実を言うとこの本はえしぇ蔵が間違えて買った本です。阿川弘之といえば海軍の提督を描いた3部作「山本五十六」、「米内光正」、「井上成美」を筆頭に、「雲の墓標」、「春の城」など、太平洋戦争に関した戦争記録文学が一般に知られています。この作品のタイトル「舷灯」を見た時にてっきりこれも戦争に関連した、それも海軍ものだろうなと勝手に思い込んで買ってきたわけです。それで読み始めてみると、多少は戦争にも絡んでいますが基本的には全然違う文学作品でした。

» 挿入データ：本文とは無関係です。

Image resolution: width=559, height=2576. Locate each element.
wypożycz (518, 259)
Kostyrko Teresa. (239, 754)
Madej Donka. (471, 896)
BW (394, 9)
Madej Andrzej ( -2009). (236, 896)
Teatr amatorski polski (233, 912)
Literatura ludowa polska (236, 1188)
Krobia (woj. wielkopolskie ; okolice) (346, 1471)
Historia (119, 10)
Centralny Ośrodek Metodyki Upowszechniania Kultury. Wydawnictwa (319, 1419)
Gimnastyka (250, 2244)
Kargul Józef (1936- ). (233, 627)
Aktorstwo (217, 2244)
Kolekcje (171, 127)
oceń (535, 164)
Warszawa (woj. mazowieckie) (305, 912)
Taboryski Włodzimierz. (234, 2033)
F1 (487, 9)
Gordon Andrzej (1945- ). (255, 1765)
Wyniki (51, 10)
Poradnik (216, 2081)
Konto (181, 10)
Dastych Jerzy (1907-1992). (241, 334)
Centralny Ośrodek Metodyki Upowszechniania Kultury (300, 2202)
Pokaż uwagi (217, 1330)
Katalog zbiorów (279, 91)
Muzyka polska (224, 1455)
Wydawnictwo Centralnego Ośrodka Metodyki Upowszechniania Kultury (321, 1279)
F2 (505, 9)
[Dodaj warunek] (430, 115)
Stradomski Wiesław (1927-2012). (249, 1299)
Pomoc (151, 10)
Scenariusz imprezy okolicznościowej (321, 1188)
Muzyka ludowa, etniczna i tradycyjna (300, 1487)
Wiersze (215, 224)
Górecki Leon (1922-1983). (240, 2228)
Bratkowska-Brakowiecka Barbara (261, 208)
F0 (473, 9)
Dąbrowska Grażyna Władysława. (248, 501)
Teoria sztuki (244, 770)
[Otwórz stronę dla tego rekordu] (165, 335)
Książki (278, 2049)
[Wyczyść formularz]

最初は「失敗したなぁ」と思いながら読んでいたわけですが、読み進むうちに素晴らしい純文学作品であることがわかって、結果的にはいい買物になりました。考えてみれば阿川弘之は志賀直哉の弟子で、しかも師の文学を受け継ぐ者とまで言われた人ですから、純文学を書いても何ら不思議はないわけです。そういう意味ではむしろ戦記ものを読むよりもこの作品を読んだ方が阿川弘之が師である志賀直哉から受け継いだものを感じ取ることができるように思います。それほど素晴らしい作品です。戦争を生き延びた男が家庭を持って戦後の生活をつつましく生きていくわけですが、どうもなんとなく海軍にいた頃の生活が懐かしいような雰囲気を持っており、今ひとつ家庭への愛情をそそぎきれていない、という話です。阿川弘之の底力を知ることができる純文学作品です。読む価値は大いにありますよ。